Bloque de texto:
____________

# Mantener encendido teclado numerico



## fory (Jun 9, 2009)

miren el problema es el siguiente estoy realizando una cerradura que se acciona por medio de un tecaldo numerico tecleando una clave. conectada a una placa arduino demilanove, y creo que con el programa no tengo ningun problema bueno eso creo yo el problema es que alimento el teclado numerico con interfaz usb con corriente del arduino de 5v. pero el problema esta que cuando alimento al arduino con 9v desde una fuente regulada el teclado numerico enciende pero se apaga y no se mantiene encendido y verifico el valor de la corriente que le llega a la entrada usb y es 5v asi que no entiendo por que no funciona 
ayuda por favor 
el teclado numerico es de esos que se les conecta a las lap para digitar los numeros mas facilmente.
manejo 5+,gnd,ckl,dato
espero sus respuestas gracias


----------



## Chico3001 (Jun 9, 2009)

____________

Datos proporcionados:
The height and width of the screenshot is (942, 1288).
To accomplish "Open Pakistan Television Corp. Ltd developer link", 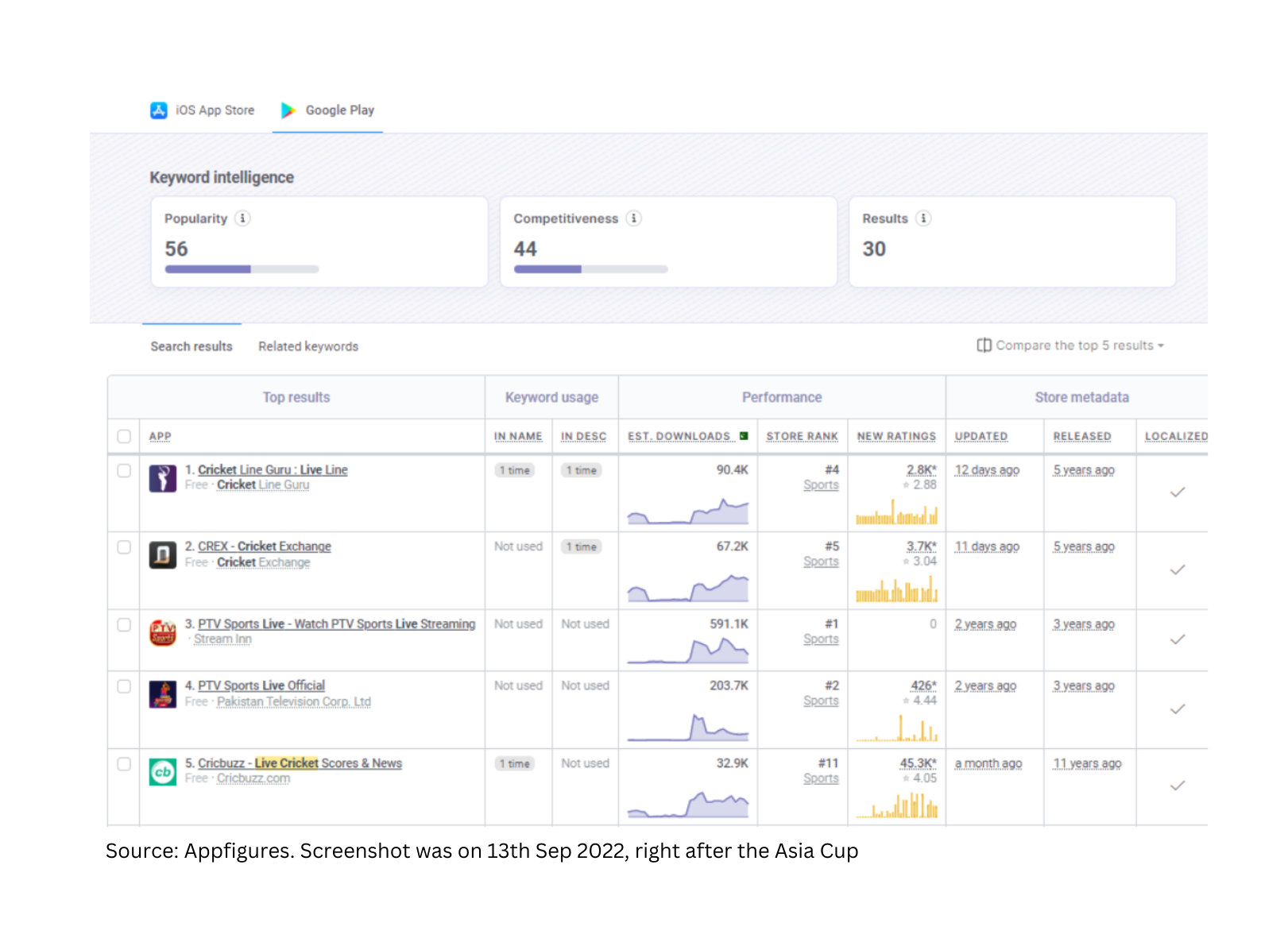I will pyautogui.click(x=293, y=701).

____________

Tarea asignada: ¿Cómo se traduce al inglés esta oración del hilo sobre el teclado numérico: "el teclado numerico es de esos que se les conecta a las lap para digitar los numeros mas facilmente."?

Respuesta: The numeric keypad is one of those that plug into laptops to make typing numbers easier.